Bookseller Braves Cold Streets, Lukewarm Market
Zachary Aptekar says the book-selling business isn't as robust as it once was
It's Saturday afternoon in November, sunny and brisk but not too cold - still decent weather for selling books. Zachary Aptekar has set up his tables just east of Washington Square Park, next to a food truck in front of the NYU Business Library. Toward the front, a row of books leans vertically against the boxes behind them, their covers visible to people walking by: Kurt Vonnegut, Catcher in the Rye, Sun Tzu's The Art of War. Most people glance at the books on display as they walk by, mildly curious, and keep walking, but a few pause and browse.
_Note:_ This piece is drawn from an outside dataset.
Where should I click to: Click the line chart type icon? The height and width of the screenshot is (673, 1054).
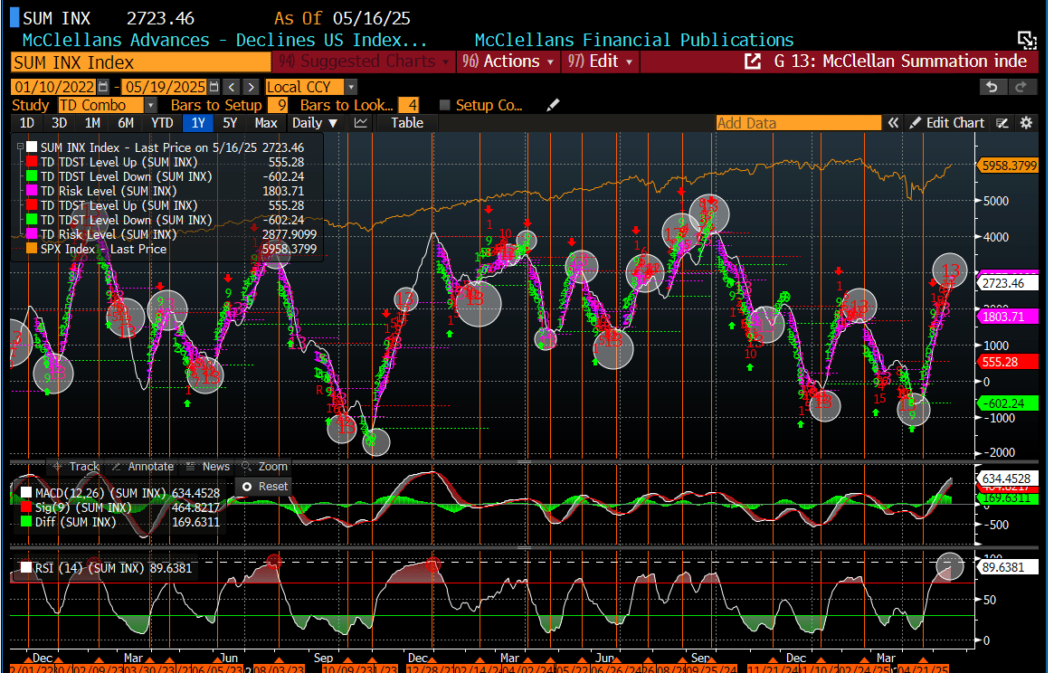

Zachary sits quietly in the open side-door of his mini van behind the tables of books. He's dressed against the chill in layers of wool sweaters, fingerless gloves, and wool hat over grey hair and a trim beard.
He's been selling books on the sidewalk since 1993, mostly in the blocks around the Washington Square Park, with occasional stints in Soho, St. Marks Place, and the Upper West Side. New York is a city of readers, but the customer demographic and the types of books people buy vary by neighborhood. On this stretch of West Fourth Street, his customers break down into four types: the university community, people just passing through between the subway stops in the East and West Villages, local residents, and from the spring through the fall, tourists heading for Washington Square Park.
Part of the book-selling business is talking about books, which Zachary clearly enjoys. He's content to sit quietly, letting people browse undisturbed, but if someone asks a question, he's quick to engage. He has a knack for subtly complementing the choices people make. An older man with thick glasses starts peppering Zachary with questions. "How much is the Jane Jacobs book? How much for the Mark Twain? Six? Done deal!"
"One of the five best American authors ever! Would you like a bag, sir?"
The book business has changed dramatically in the last couple decades, Zachary says, and mostly for the worse. Like many street vendors, he sells on the internet as well. He lists more expensive and obscure books online, and cheaper paperbacks and more broadly marketable titles he sells here. He gestures at the table. "From here to here is an assortment of fiction, classics, contemporary, poetry, a little bit of drama, some older editions, but not valuable. And then the other half is assorted non-fiction."
Under the first amendment, vendors selling art, music, and printed material aren't required to have a license from the city, although there are limits on where they can sell. So the barrier to entry is low, but finding a consistent supply of books that will sell well is not easy. Zachary buys most of his books in New Jersey, from both individuals and at larger book sales.
There are still book vendors in neighborhoods throughout the city, including Harlem, the Upper East Side, and Williamsburg, but the market doesn't support nearly as many vendors as it once did. When Zachary first started selling, there was a robust book vendor community in the West Village of around a dozen sellers. Now there are only a few other book vendors in the neighborhood, and business is not what it once was. People just don't buy as many books as they used to, Zachary says. "The numbers just keep going lower and lower. Retail sucks, in a word. I wish I were a salaried person with a predictable income."
The books that sell well change from day to day. Students make up much of his clientele during the week, but on the weekend, there are more out-of-towners (Zachary calls them bridge and tunnel people, although he's from New Jersey himself). He puts out books with more general appeal on the weekends. "Kahlil Ghibran or some of the more popular fiction. Most of the people passing by during the week, they're beyond all that. I might put out In Cold Blood or something like that, even though that still sells pretty well universally. Maybe something like this." He grabs a copy of Valley of the Dolls and puts it up with the other display books.
Some years back, when it got too crowded in the West Village, Zachary tried selling up on 72nd and Broadway. "It's probably the most literate neighborhood in Manhattan, if not the five boroughs." But there isn't a student population there. "I was able to sell hard covers, but paperbacks and the kinds of books that students buy didn't do well."
Many book vendors sell throughout the winter, but for Zachary, there are only a couple more good weekends left for selling books. He stops making the drive from New Jersey once the weather dips below about forty degrees. He focuses on his online sales in the colder months.
In the row of display titles at the front of the table, Jane Jacob's The Death and Life of Great American Cities sits a few spots down from The Death and Life of Malcolm X. That elegiac title phrase could also be applied to the book vendor business in New York, at least as Zachary describes it. "It was fun, at one point," he says, "with all those wonderful people, the camaraderie, the wonderful books that we'd see on each others tables, and the whole scene. It's not that any more. But I can make money at it, or I used to. So if that's still viable, and if I can physically still do it, I guess I'll be doing it."